Exercise inputs =>
# # # # # # #
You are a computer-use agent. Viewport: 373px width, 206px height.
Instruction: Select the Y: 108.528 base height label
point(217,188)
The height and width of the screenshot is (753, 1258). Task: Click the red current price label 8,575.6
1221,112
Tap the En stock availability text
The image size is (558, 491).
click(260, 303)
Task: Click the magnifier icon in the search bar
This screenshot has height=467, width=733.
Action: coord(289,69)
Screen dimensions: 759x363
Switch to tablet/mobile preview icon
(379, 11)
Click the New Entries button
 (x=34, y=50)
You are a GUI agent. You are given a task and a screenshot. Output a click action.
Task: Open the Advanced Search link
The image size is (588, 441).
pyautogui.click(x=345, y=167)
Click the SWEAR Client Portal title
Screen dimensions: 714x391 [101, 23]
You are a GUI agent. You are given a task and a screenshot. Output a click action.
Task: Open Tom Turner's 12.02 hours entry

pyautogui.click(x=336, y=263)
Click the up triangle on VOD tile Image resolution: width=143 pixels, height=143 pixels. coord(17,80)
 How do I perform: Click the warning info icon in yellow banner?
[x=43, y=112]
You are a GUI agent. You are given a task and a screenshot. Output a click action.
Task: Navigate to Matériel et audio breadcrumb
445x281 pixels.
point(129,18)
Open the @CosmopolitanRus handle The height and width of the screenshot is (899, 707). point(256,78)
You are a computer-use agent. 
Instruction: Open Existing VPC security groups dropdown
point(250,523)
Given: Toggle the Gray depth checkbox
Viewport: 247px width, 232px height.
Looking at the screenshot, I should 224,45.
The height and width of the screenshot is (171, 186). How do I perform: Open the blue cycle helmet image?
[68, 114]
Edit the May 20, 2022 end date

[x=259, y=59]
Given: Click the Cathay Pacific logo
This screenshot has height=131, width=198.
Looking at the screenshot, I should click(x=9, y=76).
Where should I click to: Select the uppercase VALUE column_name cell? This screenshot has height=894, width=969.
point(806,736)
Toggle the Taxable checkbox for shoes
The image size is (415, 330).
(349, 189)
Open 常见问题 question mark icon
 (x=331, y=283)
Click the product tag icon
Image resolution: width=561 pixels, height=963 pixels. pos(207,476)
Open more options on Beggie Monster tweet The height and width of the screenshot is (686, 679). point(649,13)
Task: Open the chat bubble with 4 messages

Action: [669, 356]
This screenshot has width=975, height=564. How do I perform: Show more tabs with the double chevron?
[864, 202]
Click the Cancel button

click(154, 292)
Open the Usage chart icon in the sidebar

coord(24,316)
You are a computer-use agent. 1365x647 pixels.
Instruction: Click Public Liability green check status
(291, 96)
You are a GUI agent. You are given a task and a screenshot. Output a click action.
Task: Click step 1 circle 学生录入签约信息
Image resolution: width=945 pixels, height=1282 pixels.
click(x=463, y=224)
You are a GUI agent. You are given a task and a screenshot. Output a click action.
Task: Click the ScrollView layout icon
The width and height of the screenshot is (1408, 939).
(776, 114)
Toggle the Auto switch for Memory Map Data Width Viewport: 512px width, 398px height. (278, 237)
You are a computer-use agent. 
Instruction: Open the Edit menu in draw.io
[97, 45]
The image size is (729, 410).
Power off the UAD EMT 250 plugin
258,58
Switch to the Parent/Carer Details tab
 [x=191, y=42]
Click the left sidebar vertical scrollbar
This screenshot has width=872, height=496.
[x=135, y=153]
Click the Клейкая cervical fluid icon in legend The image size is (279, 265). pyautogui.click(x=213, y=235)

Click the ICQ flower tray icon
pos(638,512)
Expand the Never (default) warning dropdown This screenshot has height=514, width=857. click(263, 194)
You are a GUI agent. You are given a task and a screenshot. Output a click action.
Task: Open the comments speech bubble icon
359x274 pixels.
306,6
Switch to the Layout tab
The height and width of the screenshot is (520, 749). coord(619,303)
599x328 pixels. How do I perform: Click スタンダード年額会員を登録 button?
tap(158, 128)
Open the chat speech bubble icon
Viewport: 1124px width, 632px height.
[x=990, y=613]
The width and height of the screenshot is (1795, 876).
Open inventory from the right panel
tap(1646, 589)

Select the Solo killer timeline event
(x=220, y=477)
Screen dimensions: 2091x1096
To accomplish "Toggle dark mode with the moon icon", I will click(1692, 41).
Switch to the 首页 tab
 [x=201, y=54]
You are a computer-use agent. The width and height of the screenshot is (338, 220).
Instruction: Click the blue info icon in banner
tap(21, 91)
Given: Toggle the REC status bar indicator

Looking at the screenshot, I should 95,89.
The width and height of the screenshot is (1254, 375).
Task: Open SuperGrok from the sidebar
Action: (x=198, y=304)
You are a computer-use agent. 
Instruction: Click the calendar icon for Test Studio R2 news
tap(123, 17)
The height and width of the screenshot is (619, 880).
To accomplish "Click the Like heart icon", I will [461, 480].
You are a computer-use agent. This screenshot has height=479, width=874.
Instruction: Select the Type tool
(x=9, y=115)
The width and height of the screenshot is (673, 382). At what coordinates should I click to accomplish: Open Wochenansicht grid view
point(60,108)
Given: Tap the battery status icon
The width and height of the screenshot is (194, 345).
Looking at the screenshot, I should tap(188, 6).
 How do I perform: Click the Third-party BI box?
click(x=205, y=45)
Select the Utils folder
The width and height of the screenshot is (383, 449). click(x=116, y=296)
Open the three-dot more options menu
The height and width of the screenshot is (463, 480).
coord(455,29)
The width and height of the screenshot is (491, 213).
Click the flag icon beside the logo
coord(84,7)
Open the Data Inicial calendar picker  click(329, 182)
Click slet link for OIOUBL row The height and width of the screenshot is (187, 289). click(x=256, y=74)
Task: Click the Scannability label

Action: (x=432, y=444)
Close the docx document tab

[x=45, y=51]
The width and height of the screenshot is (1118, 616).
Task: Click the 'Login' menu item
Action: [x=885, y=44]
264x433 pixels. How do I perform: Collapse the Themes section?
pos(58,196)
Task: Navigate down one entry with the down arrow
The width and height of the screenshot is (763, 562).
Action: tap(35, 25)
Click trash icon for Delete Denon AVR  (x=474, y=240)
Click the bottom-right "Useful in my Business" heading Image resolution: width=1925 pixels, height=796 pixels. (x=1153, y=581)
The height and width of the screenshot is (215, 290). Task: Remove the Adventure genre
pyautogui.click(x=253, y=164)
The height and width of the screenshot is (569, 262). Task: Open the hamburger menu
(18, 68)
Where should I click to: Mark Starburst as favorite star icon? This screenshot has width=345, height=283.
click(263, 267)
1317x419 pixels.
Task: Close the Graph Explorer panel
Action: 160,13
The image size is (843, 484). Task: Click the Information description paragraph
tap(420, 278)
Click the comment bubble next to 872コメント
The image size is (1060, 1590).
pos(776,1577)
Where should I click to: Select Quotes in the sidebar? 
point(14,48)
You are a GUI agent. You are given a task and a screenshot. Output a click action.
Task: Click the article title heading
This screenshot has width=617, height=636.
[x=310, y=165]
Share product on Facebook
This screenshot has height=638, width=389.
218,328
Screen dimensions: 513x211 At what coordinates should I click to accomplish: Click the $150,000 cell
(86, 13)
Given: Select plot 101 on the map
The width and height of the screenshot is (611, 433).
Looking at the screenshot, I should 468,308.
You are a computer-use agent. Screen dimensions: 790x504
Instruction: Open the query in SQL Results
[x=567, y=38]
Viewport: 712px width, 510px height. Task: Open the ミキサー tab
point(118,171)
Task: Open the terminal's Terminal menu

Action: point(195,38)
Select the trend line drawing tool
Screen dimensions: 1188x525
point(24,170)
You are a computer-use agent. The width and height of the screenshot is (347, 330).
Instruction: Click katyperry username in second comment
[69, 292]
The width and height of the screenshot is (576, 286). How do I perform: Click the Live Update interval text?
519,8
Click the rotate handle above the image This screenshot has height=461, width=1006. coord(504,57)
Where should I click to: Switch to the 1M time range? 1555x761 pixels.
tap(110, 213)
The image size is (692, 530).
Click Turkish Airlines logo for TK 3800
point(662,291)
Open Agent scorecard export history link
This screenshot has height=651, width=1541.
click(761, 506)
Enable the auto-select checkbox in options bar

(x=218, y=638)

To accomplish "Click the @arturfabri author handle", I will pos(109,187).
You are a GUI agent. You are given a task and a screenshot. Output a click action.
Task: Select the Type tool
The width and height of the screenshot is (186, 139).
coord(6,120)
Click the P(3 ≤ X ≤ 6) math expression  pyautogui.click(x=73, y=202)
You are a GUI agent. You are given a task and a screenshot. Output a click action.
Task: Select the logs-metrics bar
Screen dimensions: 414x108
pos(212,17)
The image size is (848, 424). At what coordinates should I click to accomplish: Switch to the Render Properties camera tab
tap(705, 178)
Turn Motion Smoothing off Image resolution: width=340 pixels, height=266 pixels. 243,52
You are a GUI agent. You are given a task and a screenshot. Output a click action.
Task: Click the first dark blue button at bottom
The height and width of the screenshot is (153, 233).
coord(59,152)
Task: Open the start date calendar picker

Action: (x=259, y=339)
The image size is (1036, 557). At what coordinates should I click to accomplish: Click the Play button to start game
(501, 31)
# # # # # # #
Exercise instructions =>
Beginning with the line containing "Where should I click to: Select the" in the material above, copy every line exactly until you have copied the line containing "Task: Click step 1 circle 学生录入签约信息".

Exercise solution =>
Where should I click to: Select the uppercase VALUE column_name cell? This screenshot has height=894, width=969.
point(806,736)
Toggle the Taxable checkbox for shoes
The image size is (415, 330).
(349, 189)
Open 常见问题 question mark icon
 (x=331, y=283)
Click the product tag icon
Image resolution: width=561 pixels, height=963 pixels. pos(207,476)
Open more options on Beggie Monster tweet The height and width of the screenshot is (686, 679). point(649,13)
Task: Open the chat bubble with 4 messages

Action: [669, 356]
This screenshot has width=975, height=564. How do I perform: Show more tabs with the double chevron?
[864, 202]
Click the Cancel button

click(154, 292)
Open the Usage chart icon in the sidebar

coord(24,316)
You are a computer-use agent. 1365x647 pixels.
Instruction: Click Public Liability green check status
(291, 96)
You are a GUI agent. You are given a task and a screenshot. Output a click action.
Task: Click step 1 circle 学生录入签约信息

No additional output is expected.